The world is now looking to the next G20 meeting in Cannes, France in November, as key in forging a way through this crisis. It is imperative that the spirit under which these complicated and painful decisions will be made, is the right spirit. Support Prophet TV so we can run intercessory prayer trips into Europe at this key time for the world economy.

 

The Age of Cyber Warfare Beckons..

In the last few weeks and months we have seen a string of news stories of hackers attacking various high profile government agencies, and companies across the globe. Most of these appear to be conducted by loose networks of hackers spread across different countries, many merely teenagers in their bedrooms.

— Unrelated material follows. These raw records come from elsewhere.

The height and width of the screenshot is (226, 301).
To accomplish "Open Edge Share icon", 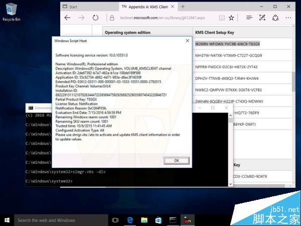I will point(275,18).

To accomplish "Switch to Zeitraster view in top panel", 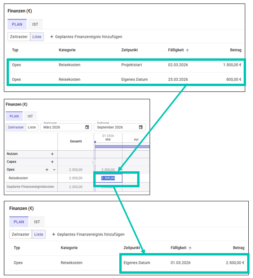I will [19, 37].
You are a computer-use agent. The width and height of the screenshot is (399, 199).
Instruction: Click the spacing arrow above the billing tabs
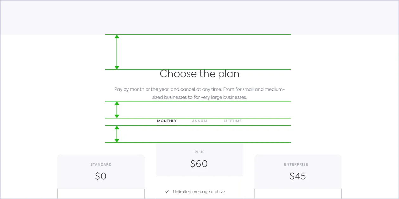[117, 110]
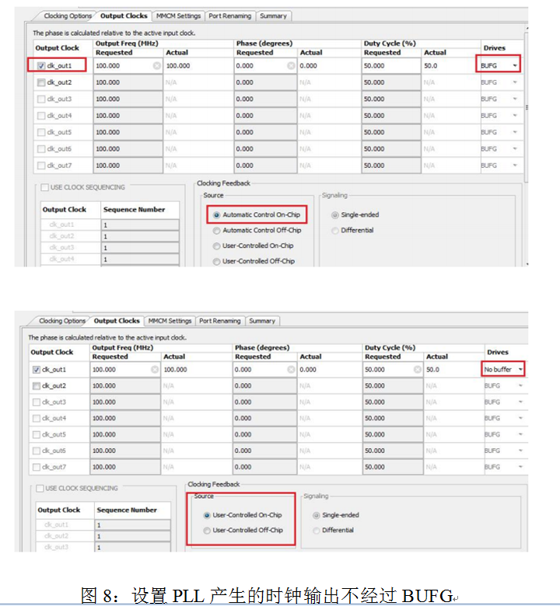Go to the Summary tab in upper panel

[272, 16]
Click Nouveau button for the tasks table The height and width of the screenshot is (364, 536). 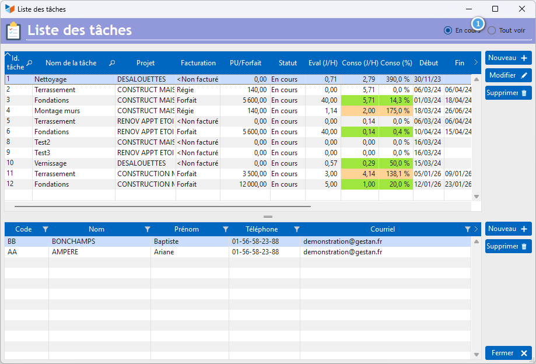pyautogui.click(x=509, y=58)
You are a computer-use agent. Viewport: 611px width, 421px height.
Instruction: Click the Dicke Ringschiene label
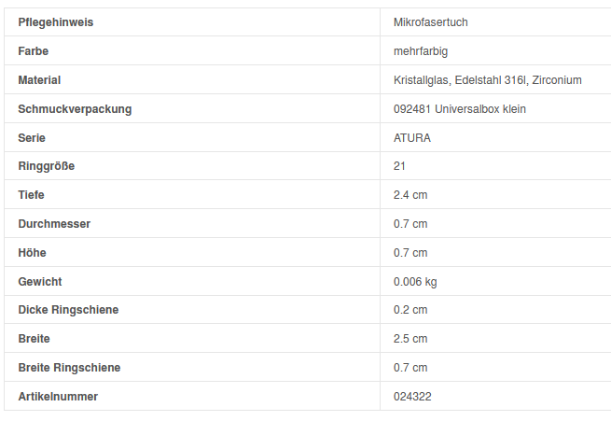click(68, 310)
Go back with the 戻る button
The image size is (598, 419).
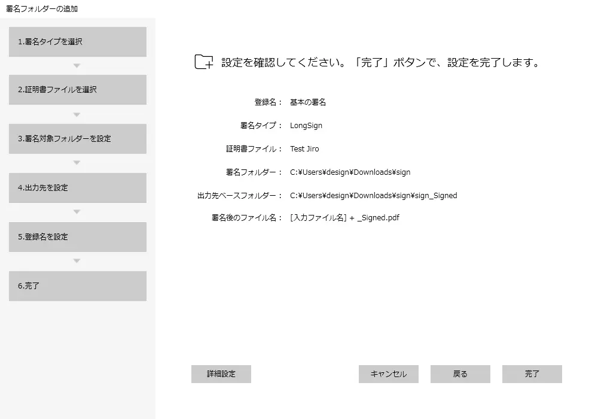(460, 374)
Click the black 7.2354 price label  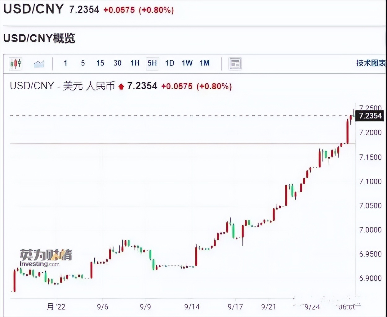tap(370, 116)
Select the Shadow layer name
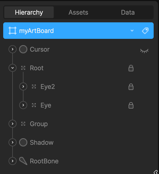 (42, 142)
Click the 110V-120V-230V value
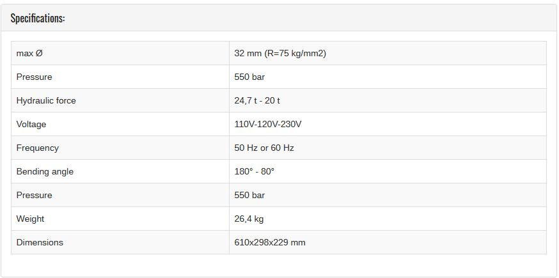This screenshot has width=559, height=278. coord(268,124)
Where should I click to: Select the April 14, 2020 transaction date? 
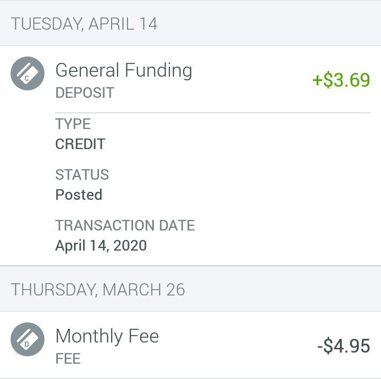[x=101, y=246]
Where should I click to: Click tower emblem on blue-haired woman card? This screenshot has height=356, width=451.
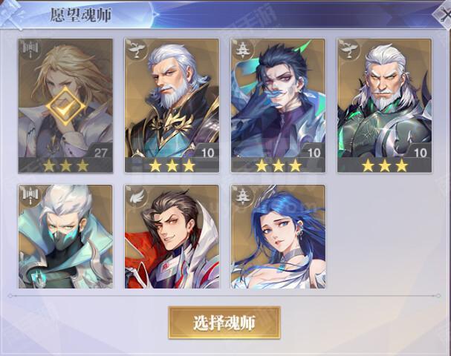pos(244,195)
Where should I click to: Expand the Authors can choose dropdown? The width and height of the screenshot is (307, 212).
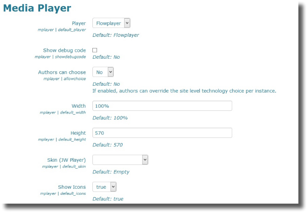pos(103,72)
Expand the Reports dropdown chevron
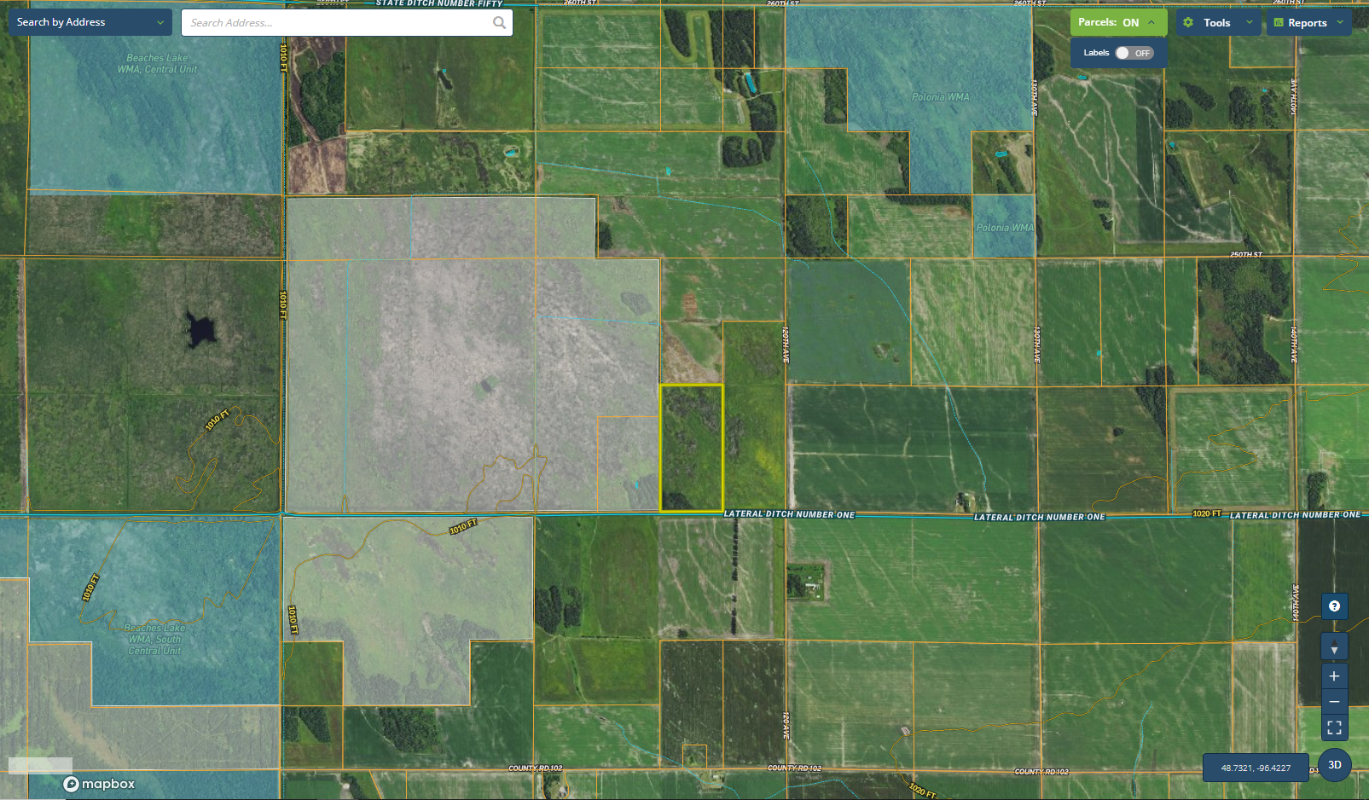 tap(1340, 23)
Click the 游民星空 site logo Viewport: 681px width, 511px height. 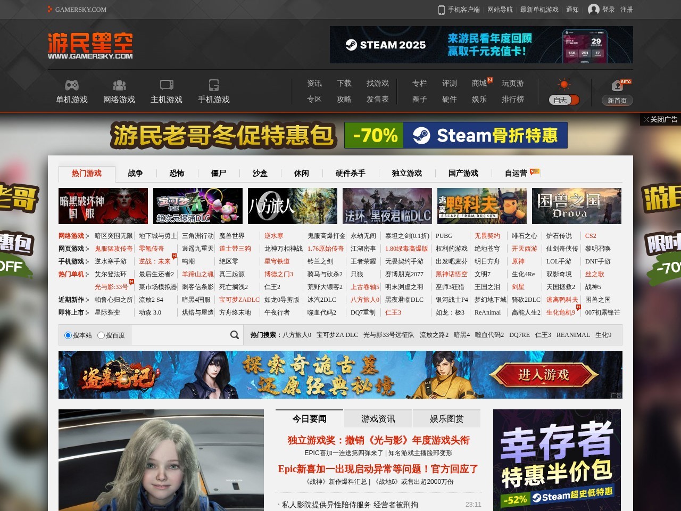click(x=90, y=46)

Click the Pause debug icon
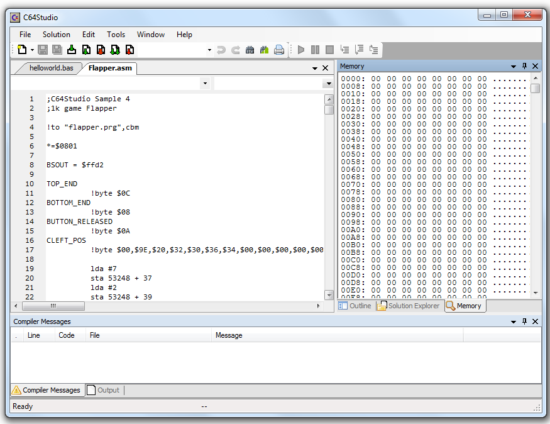point(315,50)
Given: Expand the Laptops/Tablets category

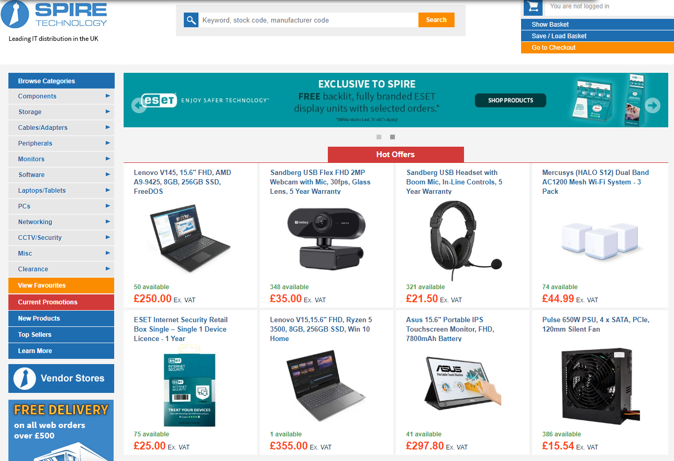Looking at the screenshot, I should 61,191.
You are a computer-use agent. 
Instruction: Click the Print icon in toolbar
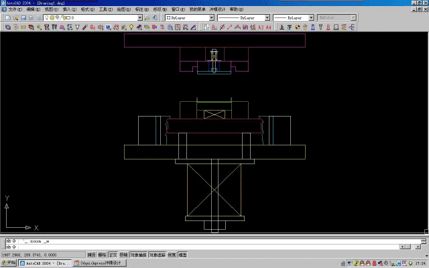point(31,18)
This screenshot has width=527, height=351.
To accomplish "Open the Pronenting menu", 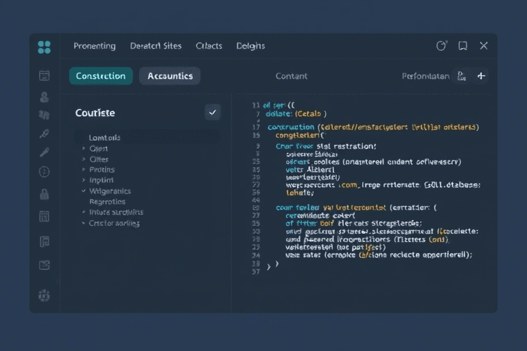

However, what a few kids have been able to do should concern us all deeply. To date these groups have stolen data from Sony, hacked the IMF, Pentagon, and the Italian e-crimes department.

And now we are could be about to see something much more serious than these breaches. Last year, a computer virus was detected with a level of sophistication never before seen. The Stuxnet virus was professionally developed with the purpose of attacking the Iranian nuclear program. The virus was specifically designed to attack the centrifuges within the nuclear plants where Iran have been enriching Uranium. The cyber attack was effective, and hindered Iran’s nuclear program, for a while. Analysis of the code showed a level of sophistication only possible for a government funded virus; it is now believed to have been developed by Israel and America.

The Stuxnet code has now become available to the wider public, and although in it’s raw form it would be of little use, given the specific purpose it was designed the code could be altered and used to attack key sites in the West. For this reason Stuxnet has been called the first Cyber-weapon. Cyber security experts have been warning it is only a matter of time before a major attack happens capable of bringing down a major international corporation, or devastating key infrastructure, such as power or water supplies; even resulting in loss of life. The Department of Homeland Security said several “nation states, terrorist networks, organized criminal groups, and individuals located here in the United States” were “capable of targeting elements of the US information infrastructure to disrupt, or destroy systems upon which we depend”.

With so many major companies and governmental departments being successfully targeted by hackers, we need to pray for the protection of vulnerable agencies and companies upon which we all depend.

 

Cyber Attack Hits IMF

As well as raising up prophetic warriors, Prophet TV also seeks to educate the church to be equipped in this age so we can be effective in the world as well as spiritually. This is why Prophet TV continues to warn the church to threats posed by hackers.

Last week the IMF was attacked by hackers seeking to gain access to confidential information about world markets. It is thought that the purpose of the attack was to use such information to manipulate the markets for financial gain.

Although the IMF has been a target in the past, this threat is being taken far more seriously, due to it’s level of sophistication. This attack comes after many other high profile companies and organisations have been targeted in resent months by hackers; and shows that the modern day hacker is no longer a teenager sitting alone in his bedroom; but are being carried out by organised groups, with a set agenda and in many cases access to substantial resources (such as the case of the state funded cyber attack on the Iranian nuclear program).

It is important the church is aware of these dangers, and not only takes steps to protect themselves, but also to intercede to protect the organisations in their region from cyber attacks. Security experts say it is only a matter of time before such a cyber attack will seriously affect a nation’s infrastructure resulting in loss of life; or a major company could be brought down. Such threats have this week led the Pentagon to say that if such attack occurs, and the perpetrator is found to be a state funded group, then the attack will be regarded as an act of war.